Reproduce the entries that follow exactly. No picture should appear in the result.

Dataset entries
□ □ □ □
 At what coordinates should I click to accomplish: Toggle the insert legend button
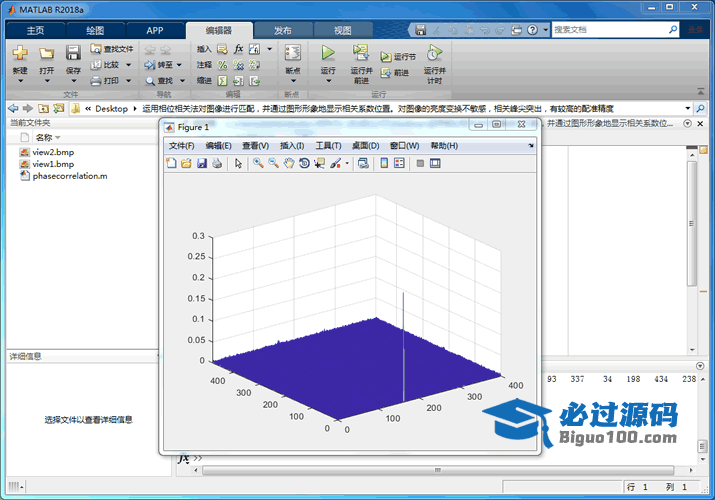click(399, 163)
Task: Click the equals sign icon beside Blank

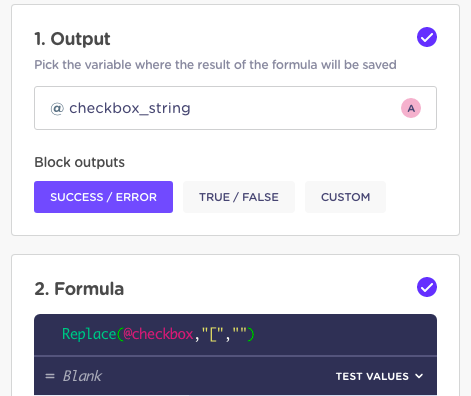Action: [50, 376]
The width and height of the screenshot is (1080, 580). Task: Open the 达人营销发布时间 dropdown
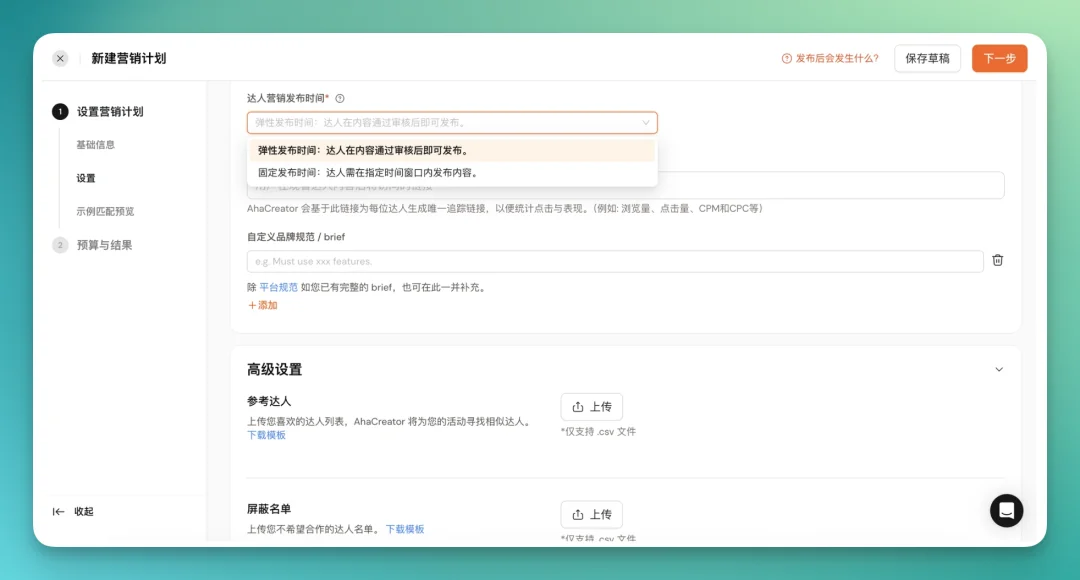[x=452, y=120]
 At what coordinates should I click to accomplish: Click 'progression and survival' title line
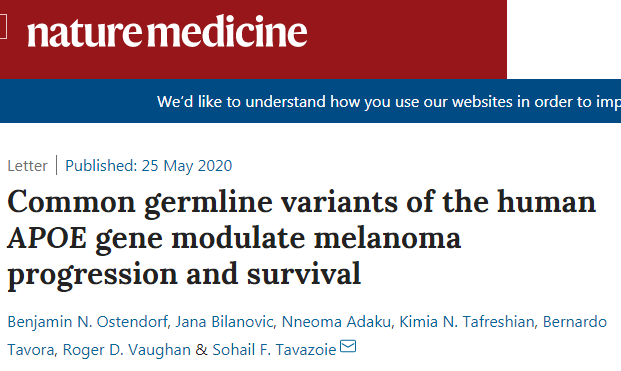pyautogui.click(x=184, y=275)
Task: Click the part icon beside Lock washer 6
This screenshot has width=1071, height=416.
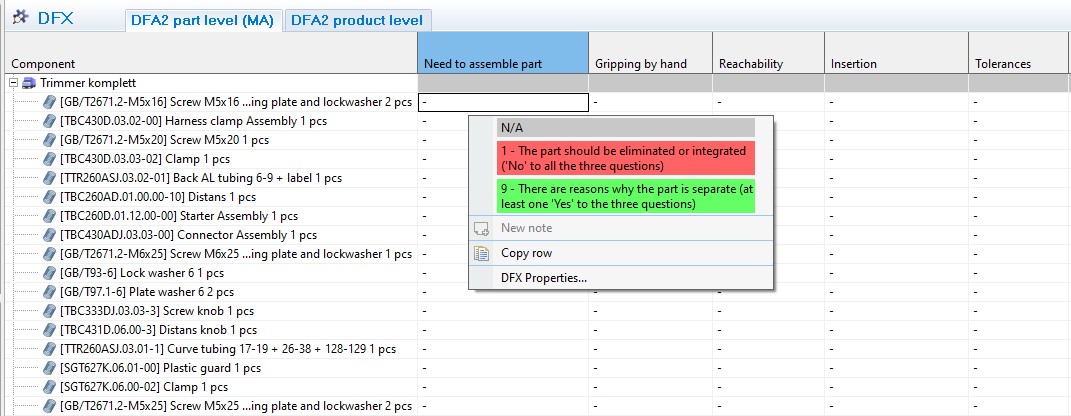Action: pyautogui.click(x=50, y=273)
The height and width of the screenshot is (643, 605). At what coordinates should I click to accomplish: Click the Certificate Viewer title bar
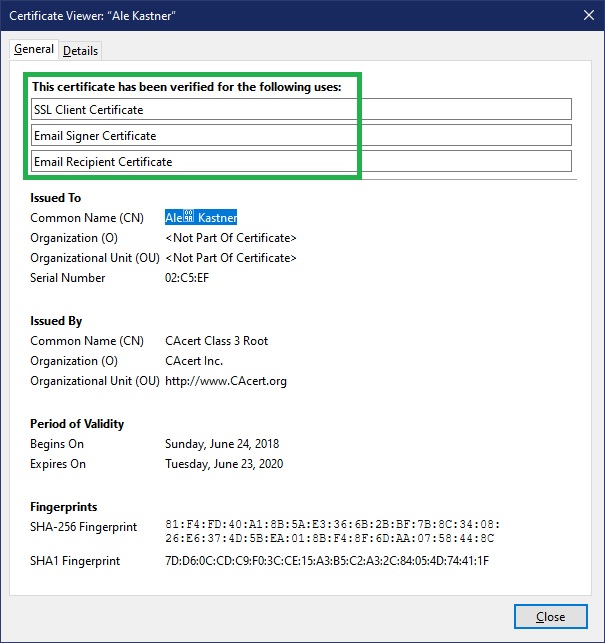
□ □ □ □
**YOUR RESPONSE**
 At what coordinates should I click to accomplish: Toggle the insert legend button
click(399, 163)
Task: Click the equals sign icon beside Blank

Action: [50, 376]
The width and height of the screenshot is (1080, 580). Task: Open the 达人营销发布时间 dropdown
[x=452, y=120]
 At what coordinates should I click to accomplish: Click 'progression and survival' title line
pyautogui.click(x=184, y=275)
Task: Click the part icon beside Lock washer 6
This screenshot has width=1071, height=416.
Action: pyautogui.click(x=50, y=273)
The height and width of the screenshot is (643, 605). At what coordinates should I click to accomplish: Click the Certificate Viewer title bar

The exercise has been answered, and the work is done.